Am Fasnetsundigmittag wird der "Bändeltanz" auf dem Kirchplatz aufgeführt und danach zieht die Zunft in die Kaiser-Josef-Straße zur Straßenfasnet. Am Montag, dem Hochtag der Fasnet, wird mit lautem Kuhglockengeläute die Herdermer Bevölkerung aus den Betten geholt. Am Nachmittag beteiligt man sich am Umzug in der Innenstadt. Mancher gute Umzugswagen der Herdermer wurde dabei schon prämiert. Der Dienstag gehört traditionsgemäß dem "Narresoome". Nach einem deftigen Mittagessen sind am Nachmittag die Kinder zu einem Umzug durch Alt-Herdern aufgerufen. Alle, die an diesem bunten Lindwurm teilnehmen, bekommen danach eine Wurst und einen Wecken, meist gestiftet von den Herdermer Geschäftsleuten.

Am Zischdig-Obe trifft man sich nochmals im Zunftlokal, letztmalig kann getanzt werden bis die Socken qualmen, denn kurz vor Mitternacht wird unter Heulen und Wehklagen am Glasbach der "Iganz Fasnet", eine große Strohpuppe, verbrannt. Das Häs wird ausgezogen, gemeinsam schweigend ein saurer Hering verdruckt und dann nach Hause gegangen.
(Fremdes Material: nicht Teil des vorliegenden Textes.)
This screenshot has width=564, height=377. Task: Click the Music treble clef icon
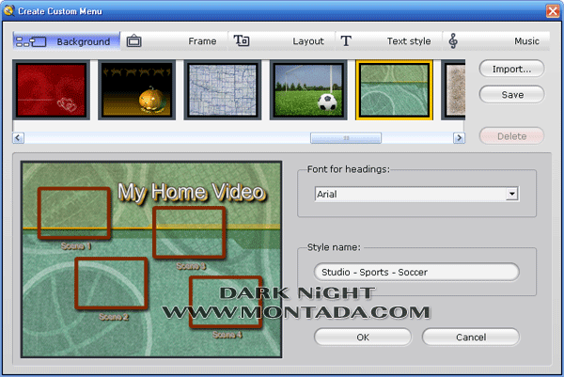(453, 41)
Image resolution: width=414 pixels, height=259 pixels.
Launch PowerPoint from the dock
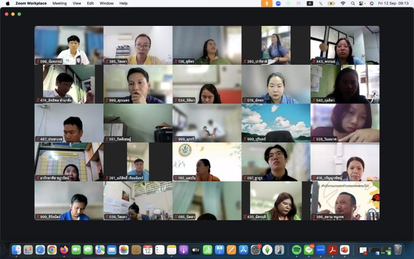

Manches runde und närrische Jubiläum hat die Zunft schon durchgeführt. So hat man 1980 zum 50-Jährigen in einem nächtlichen Fackelzug einen Narrenbrunnen eingeweiht und 1990 zum 60-Jährigen auf der Sparkasse eine große Ausstellung verwirklicht. Auch für die Millemniums-Fasnet 2000 hatte man sich allerhand vorgenommen. Neben der Ausrichtung des Protektorats, der übergabe der Schirmherrschaft an den Oberbürgermeister, wurde wieder einmal ein Umzugswagen gebaut und an der Spitze des Umzuges marschiert.